O rápido avanço dos instrumentos geofísicos nas décadas recentes tem transformado em igual velocidade a pesquisa mineral, tornando possível a identificação de potenciais corpos de minério sem o longo processo de exploração terrestre – que demanda muitos meses e tem um custo relativamente elevado. Atualmente, um número considerável de métodos geofísicos está disponível para levantamentos e com a finalidade de avaliação rápida de extensas áreas durante os trabalhos de prospecção e exploração mineral.

Com o desenvolvimento no processamento dos dados geofísicos, fazendo-se uso de técnicas de inversão/estimativa de profundidade, é possível determinar com boa assertividade a extensão lateral e profundidade de anomalias de interesse. Esses avanços têm evitado custos elevados e desnecessários, e que muitas vezes deparam com a inviabilidade da implantação de um empreendimento que não garantirá retorno. Para isso os métodos devem ser adequadamente aplicados, sendo escolhidos e tendo seus levantamentos planejados de forma correta e coerente com a geologia e as variações locais das propriedades físicas.

A geofísica e seus artifícios têm possibilitado o aumento na assertividade nos programas de perfuração de rocha, diminuindo drasticamente custos e trazendo luz a delineação de corpos e estruturas mineralizadas. A partir do instante em que uma concentração ou ocorrência do material-mineral de interesse apresenta economicidade intrínseca, e volume suficiente para custear toda a extração, suas propriedades físicas e químicas vão sendo bem conhecidas e quantificadas. Com a evolução desse cenário, a geofísica se torna cada vez mais útil e competente, possibilitando o descarte de métodos ineficientes e o incremento dos métodos mais eficientes.

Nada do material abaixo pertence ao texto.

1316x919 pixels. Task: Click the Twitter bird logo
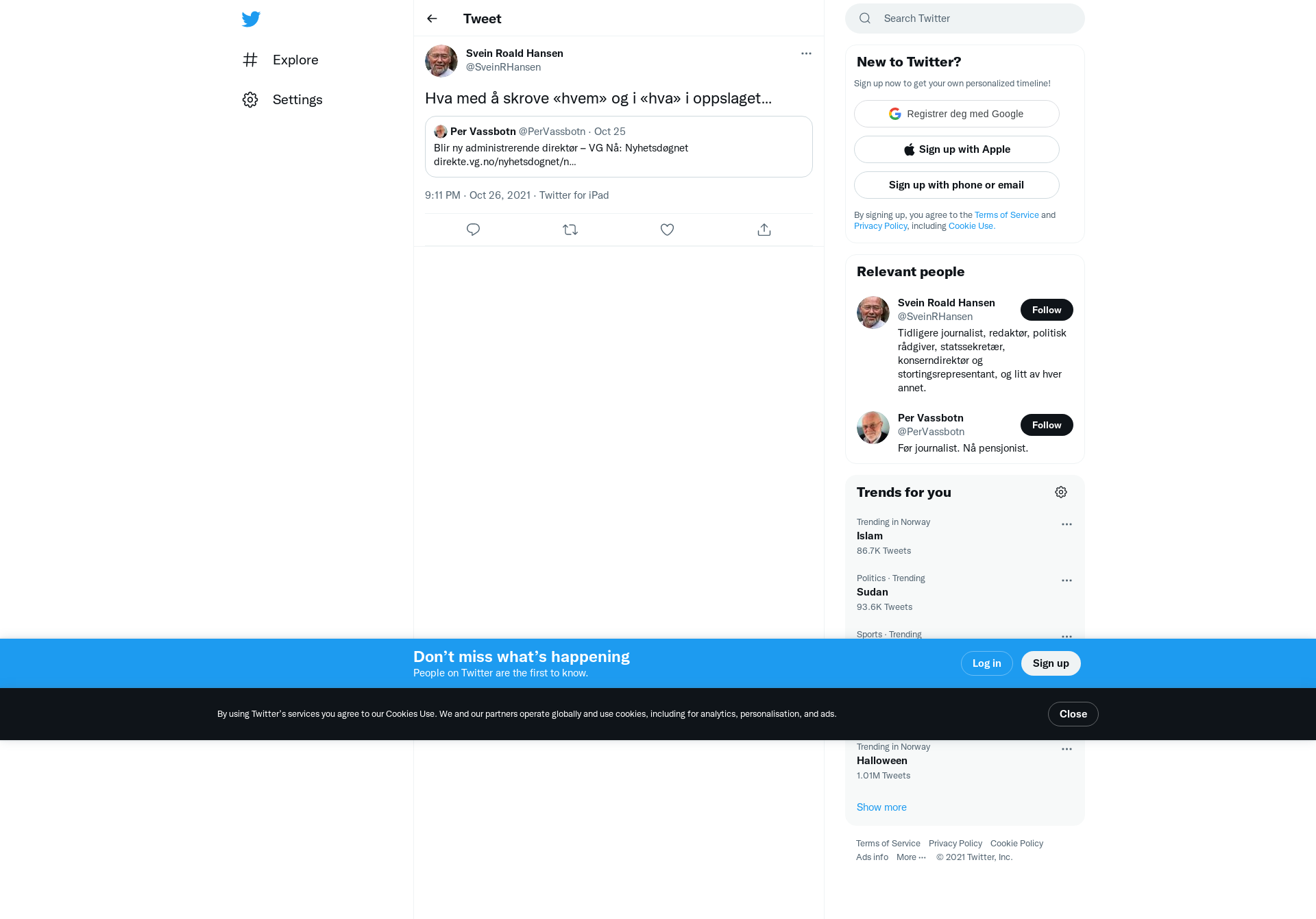(251, 19)
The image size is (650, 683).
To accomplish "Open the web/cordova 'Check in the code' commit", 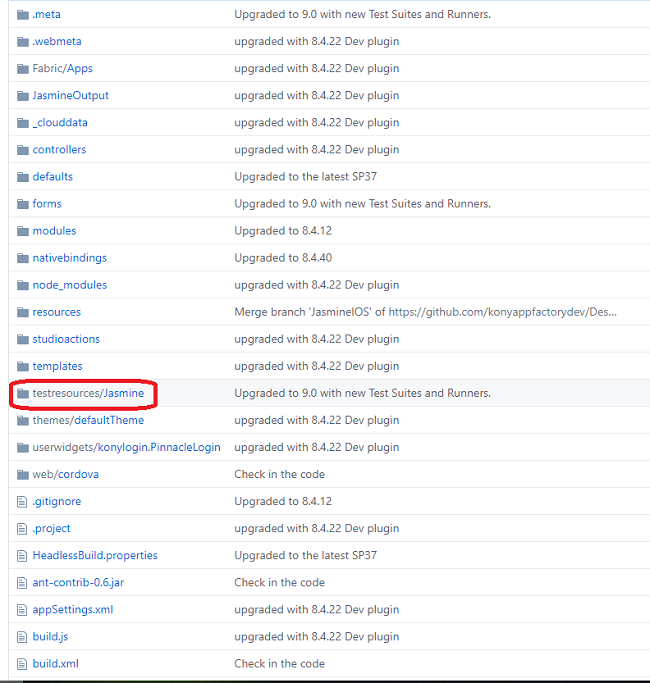I will click(279, 474).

Durante a fase de declaração de recursos, o uso da geofísica tem possibilitado planejar com acurácia tanto furos positivos quanto furos negativos, essenciais durante essa etapa da pesquisa mineral. Na fase de implementação de uma mina e durante sua operação, os métodos de perfilagem geofísica tem trazido grandes vantagens, por exemplo com a determinação precisa das profundidades de contatos e estruturas geológicas, dada a ineficiência das recuperações totais da rocha durante as perfurações. O conhecimento preciso das profundidades de contatos e estruturas geológicas trazem implicações relevantes para determinação de zonas mineralizadas e levantamento de parâmetros geomecânicos.

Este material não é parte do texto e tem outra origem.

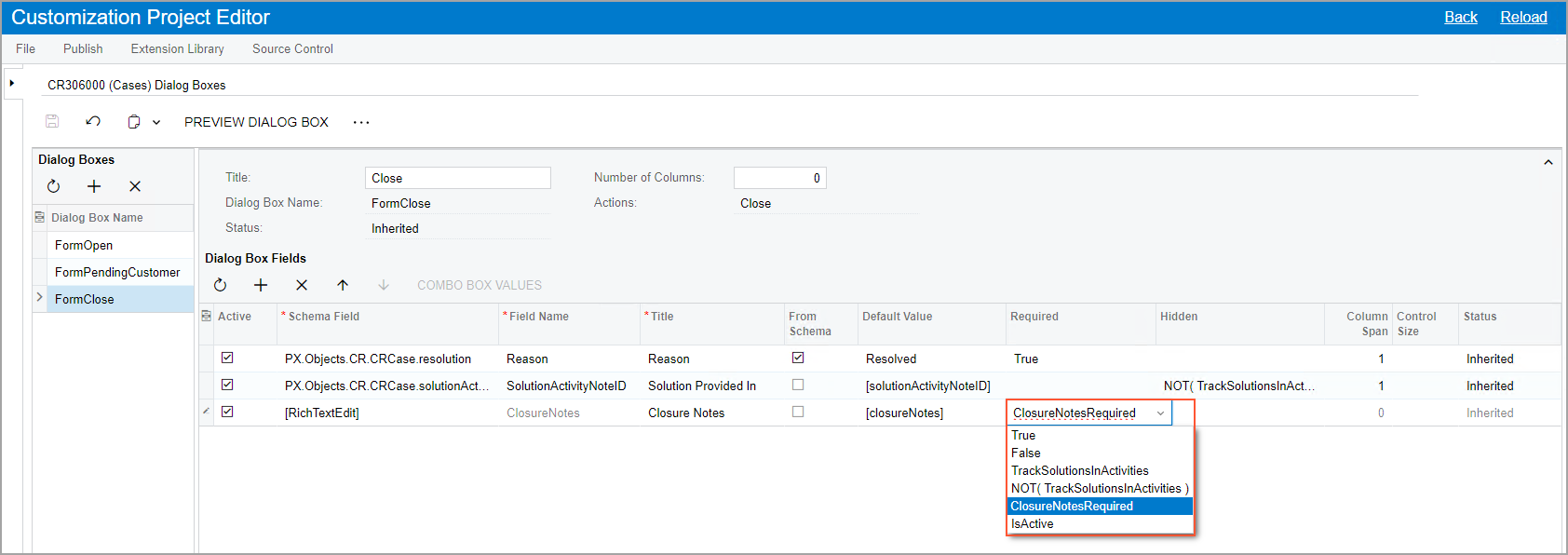This screenshot has width=1568, height=555.
Task: Uncheck Active for the Reason field
Action: pos(227,358)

Paralelamente a prospecção e delineação de corpos e estruturas de interesse na pesquisa mineral, a geofísica tem sido um grande recurso na definição de áreas para barramentos e pilhas de estéril e rejeito, e durante o monitoramento do comportamento dessas obras de terra – que sofrem devido as variações climáticas sazonais, além das modificações intrínsecas a evolução dessas construções. Ainda, nas etapas que seguem o ciclo de vida de um empreendimento mineiro, a geofísica tem dado grande suporte ao monitoramento ambiental.

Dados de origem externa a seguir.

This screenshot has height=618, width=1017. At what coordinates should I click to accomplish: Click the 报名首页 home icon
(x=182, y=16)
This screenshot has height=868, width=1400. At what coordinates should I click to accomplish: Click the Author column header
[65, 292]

Em suma, a geofísica tem se tornado ferramenta obrigatória em trabalhos de pesquisa mineral e na mineração como um todo. Se utilizada de forma consciente e coerente, a geofísica certamente trará um grande retorno ao empreendimento minerário. Para isso, é fundamental uma interpretação coerente com a geologia e o entendimento de suas limitações.


Thiago Madeira

Engenheiro Geólogo formado pela Escola de Minas da Universidade Federal de Ouro Preto – EM/UFOP, com a monografia “Análise Qualitativa e Quantitativa Geológica-Geofísica para Prospecção de Ouro no Nordeste do Quadrilátero Ferrífero”. Mestre em Ciências Naturais na área de concentração Tectônica / Petrogênese / Recursos Minerais pela EM/UFOP, com a dissertação “Análise Geofísica e Estrutural da Zona de Cisalhamento São Vicente, Quadrilátero Ferrífero, MG, Brasil”. Atuou como geólogo de exploração em commodities de ouro, metais base e ferro, como geólogo de mina a céu aberto e subterrânea de ouro. Lecionou as disciplinas de Prospecção Geofísica e Interpretação Geofísica pelo Departamento de Geologia da EM/UFOP, além de ter ministrado cursos práticos de Integração e Interpretação de dados SRTM, Geofísicos e Geológicos em entidades como a Society of Economic Geologists e Society of Geophysists Exploration.